Matter of Marin v. Banasco, 2021-03083

In July 2019, the mother filed a family offense petition against the father alleging, among other things, that on June 9, 2019, in the presence of the child, the father smacked the mother’s phone out of her hand and threatened to hurt her.  She also alleged that on July 2, 2019, the father appeared at a scheduled custody exchange intoxicated, which resulted in him being “kicked out” of the police station where the exchange was planned to occur.  After a hearing, in an order of fact-finding and disposition, the Family Court determined that the father had committed the family offenses of harassment in the second degree and menacing in the third degree during the first incident, and disorderly conduct relating to his actions in the second incident.  The court directed the father to comply with an order of protection issued that same day against him in favor of the mother, for a period not to exceed two years.  The father appealed from the order of fact-finding and disposition.

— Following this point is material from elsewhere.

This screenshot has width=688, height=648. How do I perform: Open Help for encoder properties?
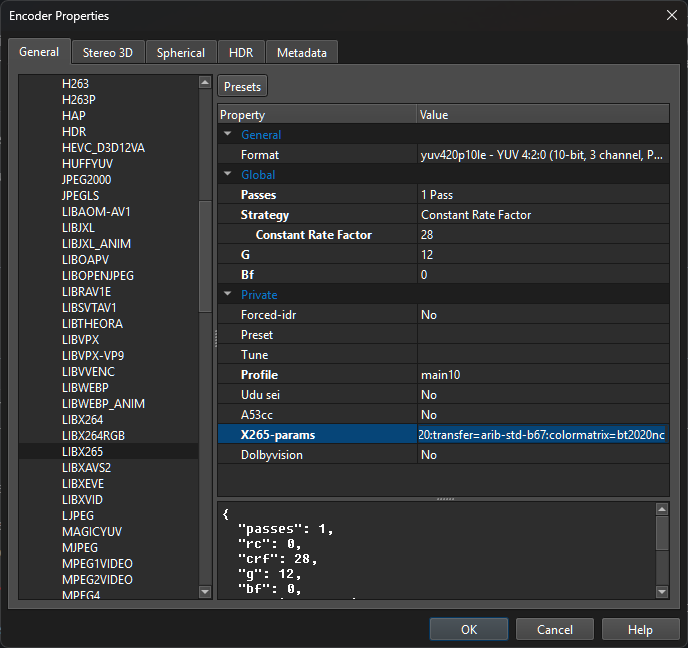click(x=640, y=630)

The evidence failed to demonstrate that the father committed the family offense of menacing in the third degree (Penal Law § 120.15).  There was insufficient evidence that the father’s conduct on June 9, 2019, was intended to place the petitioner in fear of death, imminent serious physical injury, or physical injury, by physical menace (see Matter of Kalyan v. Trasybule, 189 AD3d 1046, 1048; Matter of Saquipay v. Puzhi, 160 AD3d 879, 880; Matter of Ashley C., 59 AD3d 715, 715-716).

However, a fair preponderance of the evidence supported the findings that the father committed the family offenses of harassment in the second degree (Penal Law § 240.26[1]; see Matter of Washington v. Washington, 158 AD3d 717, 718) and disorderly conduct (see Matter of Kiani v. Kiani, 134 AD3d 1036, 1037-1038).